Start of Supplied entries

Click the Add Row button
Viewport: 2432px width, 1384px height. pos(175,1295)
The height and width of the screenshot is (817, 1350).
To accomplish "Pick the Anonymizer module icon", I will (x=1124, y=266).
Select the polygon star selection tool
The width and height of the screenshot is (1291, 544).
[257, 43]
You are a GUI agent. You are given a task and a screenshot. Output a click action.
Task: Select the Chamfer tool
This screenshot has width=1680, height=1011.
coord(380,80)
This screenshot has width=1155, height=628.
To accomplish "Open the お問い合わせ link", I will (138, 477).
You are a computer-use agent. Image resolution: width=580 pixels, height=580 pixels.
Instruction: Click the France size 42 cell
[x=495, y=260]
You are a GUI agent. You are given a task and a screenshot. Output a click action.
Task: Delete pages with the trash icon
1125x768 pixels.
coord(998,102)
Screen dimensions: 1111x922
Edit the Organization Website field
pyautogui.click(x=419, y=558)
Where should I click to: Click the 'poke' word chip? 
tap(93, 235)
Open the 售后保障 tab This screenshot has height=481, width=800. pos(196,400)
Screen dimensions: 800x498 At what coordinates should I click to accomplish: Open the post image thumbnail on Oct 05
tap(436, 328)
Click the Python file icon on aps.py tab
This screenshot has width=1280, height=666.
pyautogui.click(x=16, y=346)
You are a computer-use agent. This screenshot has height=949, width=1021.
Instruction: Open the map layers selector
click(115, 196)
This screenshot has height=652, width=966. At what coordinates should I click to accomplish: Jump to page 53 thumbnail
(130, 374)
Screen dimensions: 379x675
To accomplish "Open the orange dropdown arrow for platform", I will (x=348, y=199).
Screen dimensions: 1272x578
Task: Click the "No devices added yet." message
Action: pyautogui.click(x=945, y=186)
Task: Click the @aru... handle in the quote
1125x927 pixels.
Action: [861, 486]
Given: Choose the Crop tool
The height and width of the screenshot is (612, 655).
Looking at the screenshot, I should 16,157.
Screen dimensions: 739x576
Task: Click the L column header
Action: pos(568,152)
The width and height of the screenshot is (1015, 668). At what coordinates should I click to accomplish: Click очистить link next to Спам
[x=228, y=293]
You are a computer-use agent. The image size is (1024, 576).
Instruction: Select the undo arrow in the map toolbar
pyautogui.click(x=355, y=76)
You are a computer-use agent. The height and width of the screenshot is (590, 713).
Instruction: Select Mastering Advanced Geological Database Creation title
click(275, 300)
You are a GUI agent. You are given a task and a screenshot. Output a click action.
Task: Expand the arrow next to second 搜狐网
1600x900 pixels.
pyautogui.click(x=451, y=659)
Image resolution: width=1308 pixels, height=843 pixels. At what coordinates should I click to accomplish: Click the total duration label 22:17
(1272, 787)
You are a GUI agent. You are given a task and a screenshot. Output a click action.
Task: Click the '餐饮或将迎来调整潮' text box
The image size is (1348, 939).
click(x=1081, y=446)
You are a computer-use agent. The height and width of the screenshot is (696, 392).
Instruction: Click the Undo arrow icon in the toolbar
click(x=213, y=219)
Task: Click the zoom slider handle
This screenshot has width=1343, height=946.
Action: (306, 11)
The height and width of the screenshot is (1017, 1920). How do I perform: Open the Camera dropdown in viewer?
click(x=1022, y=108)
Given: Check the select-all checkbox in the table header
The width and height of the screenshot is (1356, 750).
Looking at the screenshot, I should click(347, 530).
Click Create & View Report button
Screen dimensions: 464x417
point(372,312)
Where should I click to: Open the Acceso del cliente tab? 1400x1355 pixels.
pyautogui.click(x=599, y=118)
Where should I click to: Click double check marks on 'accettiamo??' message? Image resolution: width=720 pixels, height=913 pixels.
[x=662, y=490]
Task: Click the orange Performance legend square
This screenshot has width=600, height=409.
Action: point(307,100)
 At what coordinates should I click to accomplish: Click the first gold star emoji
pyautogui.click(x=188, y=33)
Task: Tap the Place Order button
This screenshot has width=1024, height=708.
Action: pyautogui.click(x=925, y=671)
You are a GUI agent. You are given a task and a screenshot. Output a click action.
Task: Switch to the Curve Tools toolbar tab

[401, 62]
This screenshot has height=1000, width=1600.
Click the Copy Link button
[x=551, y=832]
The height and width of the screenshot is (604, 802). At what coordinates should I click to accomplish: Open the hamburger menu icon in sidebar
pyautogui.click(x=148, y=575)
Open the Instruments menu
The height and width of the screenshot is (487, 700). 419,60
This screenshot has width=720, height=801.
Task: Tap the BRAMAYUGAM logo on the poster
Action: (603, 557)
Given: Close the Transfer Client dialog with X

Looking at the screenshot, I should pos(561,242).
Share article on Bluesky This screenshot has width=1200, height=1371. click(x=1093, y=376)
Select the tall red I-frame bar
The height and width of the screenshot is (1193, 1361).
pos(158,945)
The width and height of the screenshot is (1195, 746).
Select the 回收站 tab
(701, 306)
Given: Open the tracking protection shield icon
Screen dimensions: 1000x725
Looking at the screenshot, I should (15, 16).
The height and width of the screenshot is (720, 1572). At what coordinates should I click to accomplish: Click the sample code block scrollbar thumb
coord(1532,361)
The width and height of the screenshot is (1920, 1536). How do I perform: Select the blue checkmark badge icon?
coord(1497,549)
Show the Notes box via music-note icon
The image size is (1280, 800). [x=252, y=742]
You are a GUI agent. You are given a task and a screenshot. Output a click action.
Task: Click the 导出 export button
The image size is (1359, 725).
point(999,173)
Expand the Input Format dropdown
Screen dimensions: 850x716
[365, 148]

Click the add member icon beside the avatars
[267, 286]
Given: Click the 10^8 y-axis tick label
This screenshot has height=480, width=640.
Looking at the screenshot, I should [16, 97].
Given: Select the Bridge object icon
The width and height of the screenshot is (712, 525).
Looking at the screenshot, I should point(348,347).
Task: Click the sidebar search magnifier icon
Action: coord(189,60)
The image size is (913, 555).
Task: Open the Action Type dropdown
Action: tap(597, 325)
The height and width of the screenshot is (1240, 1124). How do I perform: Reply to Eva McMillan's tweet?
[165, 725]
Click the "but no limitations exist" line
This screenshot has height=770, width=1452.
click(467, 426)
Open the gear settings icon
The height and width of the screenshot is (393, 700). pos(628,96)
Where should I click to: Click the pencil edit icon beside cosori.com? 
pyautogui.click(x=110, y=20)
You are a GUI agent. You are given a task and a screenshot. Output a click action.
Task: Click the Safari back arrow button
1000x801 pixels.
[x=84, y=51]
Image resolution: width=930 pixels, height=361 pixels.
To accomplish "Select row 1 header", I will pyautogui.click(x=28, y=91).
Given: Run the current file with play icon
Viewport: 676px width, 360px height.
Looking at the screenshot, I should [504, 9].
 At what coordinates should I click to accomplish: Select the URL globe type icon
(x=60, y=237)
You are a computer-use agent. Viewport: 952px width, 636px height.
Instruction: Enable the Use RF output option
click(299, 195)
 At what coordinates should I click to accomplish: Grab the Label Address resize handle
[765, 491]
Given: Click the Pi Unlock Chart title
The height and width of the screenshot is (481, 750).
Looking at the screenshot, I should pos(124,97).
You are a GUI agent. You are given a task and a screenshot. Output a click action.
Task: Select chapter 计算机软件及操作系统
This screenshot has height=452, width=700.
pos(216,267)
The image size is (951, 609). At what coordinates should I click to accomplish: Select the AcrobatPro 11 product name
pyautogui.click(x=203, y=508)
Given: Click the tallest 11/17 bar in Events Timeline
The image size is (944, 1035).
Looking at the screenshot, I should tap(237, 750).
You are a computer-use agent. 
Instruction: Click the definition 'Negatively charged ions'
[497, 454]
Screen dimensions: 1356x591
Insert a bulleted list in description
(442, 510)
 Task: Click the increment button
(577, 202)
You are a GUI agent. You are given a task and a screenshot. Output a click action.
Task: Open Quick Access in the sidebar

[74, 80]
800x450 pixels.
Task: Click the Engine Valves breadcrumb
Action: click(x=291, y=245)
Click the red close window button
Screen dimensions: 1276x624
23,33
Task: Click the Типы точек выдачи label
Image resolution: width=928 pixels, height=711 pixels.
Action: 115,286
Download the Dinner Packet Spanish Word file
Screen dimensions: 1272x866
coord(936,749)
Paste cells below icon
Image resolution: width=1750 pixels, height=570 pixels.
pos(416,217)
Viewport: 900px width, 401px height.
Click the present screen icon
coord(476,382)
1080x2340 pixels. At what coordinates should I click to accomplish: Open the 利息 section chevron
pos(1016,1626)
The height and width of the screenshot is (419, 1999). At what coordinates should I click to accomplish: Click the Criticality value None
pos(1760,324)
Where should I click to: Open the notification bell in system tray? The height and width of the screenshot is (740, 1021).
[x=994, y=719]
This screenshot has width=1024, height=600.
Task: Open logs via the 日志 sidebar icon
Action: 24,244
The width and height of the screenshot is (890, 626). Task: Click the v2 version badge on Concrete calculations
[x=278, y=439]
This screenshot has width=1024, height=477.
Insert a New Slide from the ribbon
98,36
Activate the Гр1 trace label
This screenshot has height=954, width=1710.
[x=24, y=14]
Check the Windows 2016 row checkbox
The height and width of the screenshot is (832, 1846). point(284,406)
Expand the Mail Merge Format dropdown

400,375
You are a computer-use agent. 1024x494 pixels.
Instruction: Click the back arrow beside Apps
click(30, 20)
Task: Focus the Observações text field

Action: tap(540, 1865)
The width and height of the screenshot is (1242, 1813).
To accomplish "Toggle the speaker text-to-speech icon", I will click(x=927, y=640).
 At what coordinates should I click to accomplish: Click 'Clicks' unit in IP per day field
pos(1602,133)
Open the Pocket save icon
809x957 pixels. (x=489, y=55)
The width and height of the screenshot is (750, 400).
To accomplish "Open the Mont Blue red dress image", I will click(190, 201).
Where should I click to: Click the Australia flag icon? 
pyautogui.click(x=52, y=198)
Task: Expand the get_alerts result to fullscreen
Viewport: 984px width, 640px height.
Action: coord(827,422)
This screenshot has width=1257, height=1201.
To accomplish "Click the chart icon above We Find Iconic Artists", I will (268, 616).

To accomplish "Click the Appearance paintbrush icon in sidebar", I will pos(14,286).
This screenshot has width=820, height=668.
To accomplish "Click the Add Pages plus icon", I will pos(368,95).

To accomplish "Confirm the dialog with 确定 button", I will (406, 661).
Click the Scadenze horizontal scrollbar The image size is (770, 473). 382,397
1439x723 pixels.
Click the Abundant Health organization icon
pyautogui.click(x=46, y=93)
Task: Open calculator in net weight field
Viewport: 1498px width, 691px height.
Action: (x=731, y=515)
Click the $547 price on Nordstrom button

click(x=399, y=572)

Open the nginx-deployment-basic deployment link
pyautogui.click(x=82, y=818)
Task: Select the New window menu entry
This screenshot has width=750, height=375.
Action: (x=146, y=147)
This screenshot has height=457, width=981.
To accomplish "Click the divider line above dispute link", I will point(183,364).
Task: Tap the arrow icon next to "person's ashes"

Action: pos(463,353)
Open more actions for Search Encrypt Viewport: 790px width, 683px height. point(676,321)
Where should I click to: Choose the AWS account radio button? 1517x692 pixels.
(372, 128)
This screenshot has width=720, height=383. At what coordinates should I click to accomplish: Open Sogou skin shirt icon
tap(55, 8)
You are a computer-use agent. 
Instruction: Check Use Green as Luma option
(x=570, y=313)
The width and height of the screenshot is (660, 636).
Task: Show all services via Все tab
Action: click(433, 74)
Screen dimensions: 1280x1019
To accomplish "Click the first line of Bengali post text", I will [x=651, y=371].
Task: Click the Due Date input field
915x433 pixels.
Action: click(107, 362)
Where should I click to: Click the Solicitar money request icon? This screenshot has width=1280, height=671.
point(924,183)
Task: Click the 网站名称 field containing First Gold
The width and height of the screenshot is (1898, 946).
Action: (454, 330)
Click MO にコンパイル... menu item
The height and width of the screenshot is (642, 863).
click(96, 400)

End of Supplied entries

- What the task asks:
Copy out, from the data above, every line holding the word "file".

- Your response:
Click the Python file icon on aps.py tab
Given: Run the current file with play icon
Download the Dinner Packet Spanish Word file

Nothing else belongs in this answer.